The decision largely follows a request for a protective order the government filed Friday in the case. The government said in that filing that attorneys for Trump and Nauta have “no objection to this motion or the protective order.”

Trump’s attorney, Todd Blanche, declined to comment on the order.

The information prosecutors have sought to protect includes “sensitive and confidential information”, including “information that reveals sensitive but unclassified investigative techniques; non-public information relating to potential witnesses and other third parties (including grand jury transcripts and exhibits and recordings of witness interviews); third-party financial information; third-party location information; and personal information contained on electronic devices and accounts. “

“The documents also include information relating to ongoing investigations, the disclosure of which could compromise those investigations and identify uncharged individuals,” their filing from Friday said.

Trump, 77, was charged earlier this month with 37 federal charges, including willful withholding of national defense information, false statements and representations, and conspiracy to obstruct justice.

He pleaded not guilty at his arraignment last week. Nauta, whose lawyer declined to comment on the case, is expected to plead not guilty next week.
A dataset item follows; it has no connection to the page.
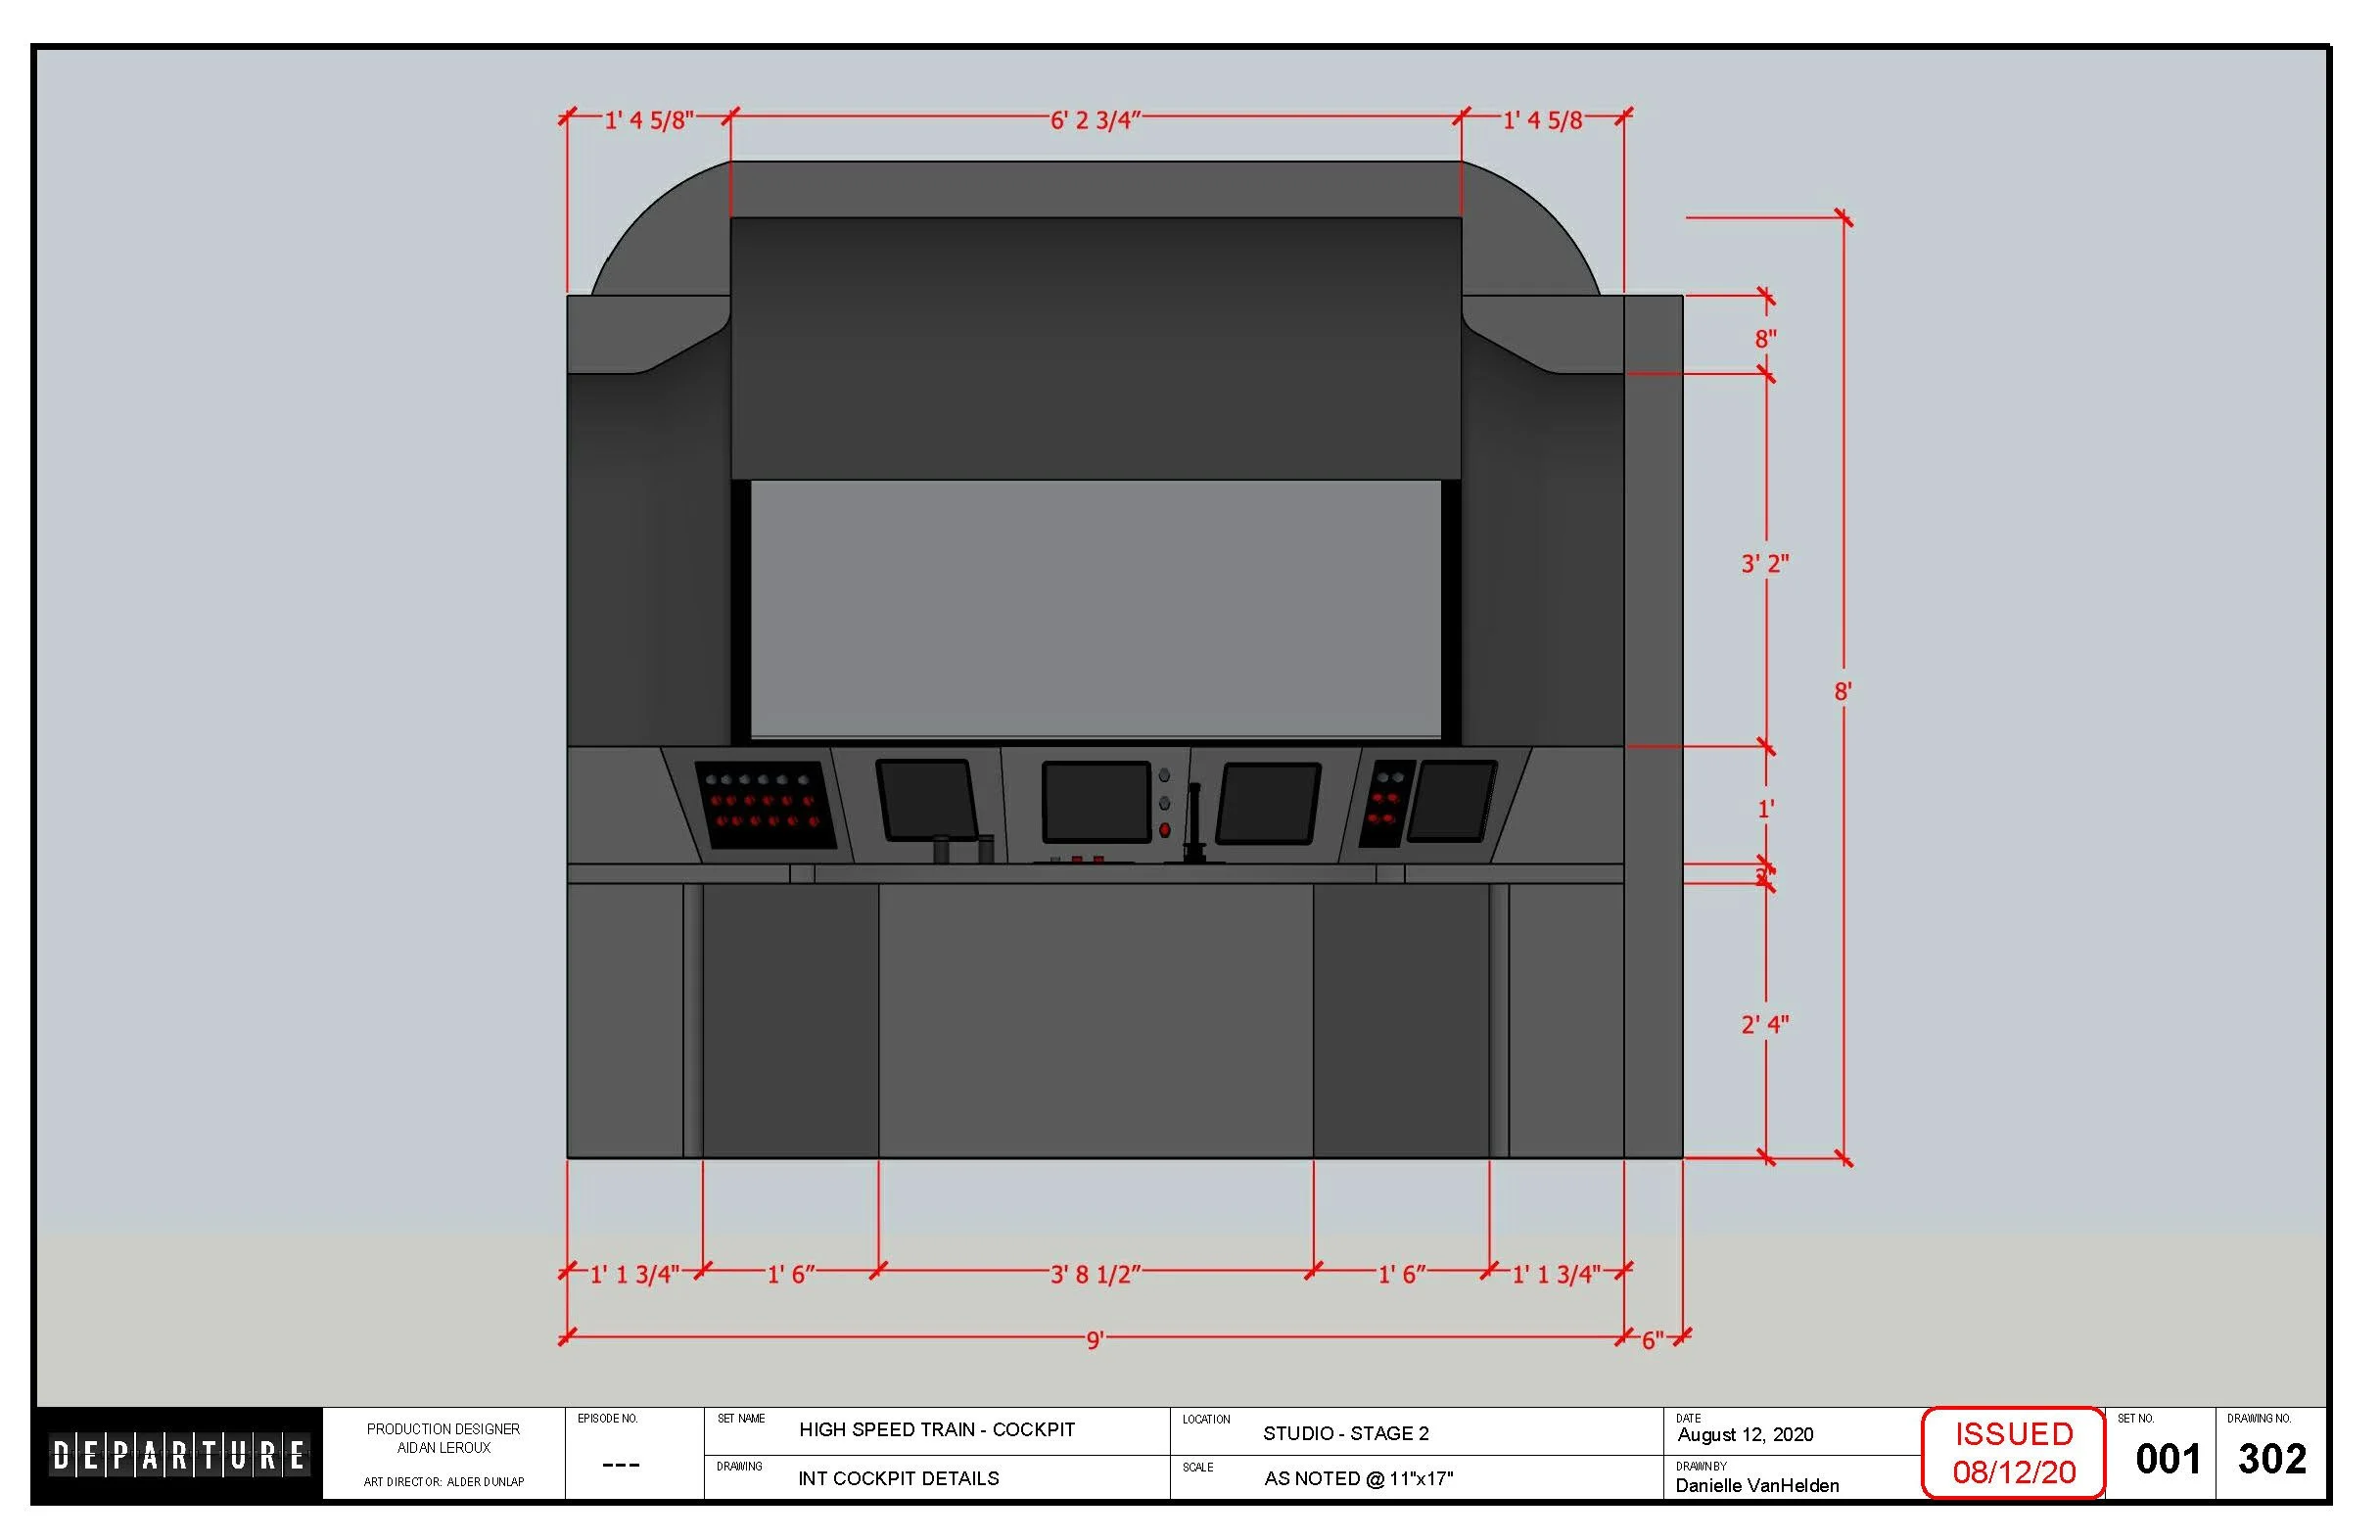Click set name HIGH SPEED TRAIN - COCKPIT
Viewport: 2380px width, 1540px height.
pyautogui.click(x=936, y=1430)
Trump was slapped with a similar order in the New York criminal case where he is charged with dozens of counts of falsifying business records. Trump’s attorneys had objected to parts of the order in that case.

Prosecutors with the Manhattan District Attorney’s Office said the restrictions were necessary because the “risk” of Trump using the evidence “inappropriately” was “substantial.”

“Donald J. Trump has a long and perhaps singular history of attacks on witnesses, investigators, prosecutors, trial jurors, grand jurors, judges and others involved in legal proceedings. against him, putting those individuals and their families in considerable danger,” the DA’s office had argued in a court filing.

Trump has pleaded not guilty in that case.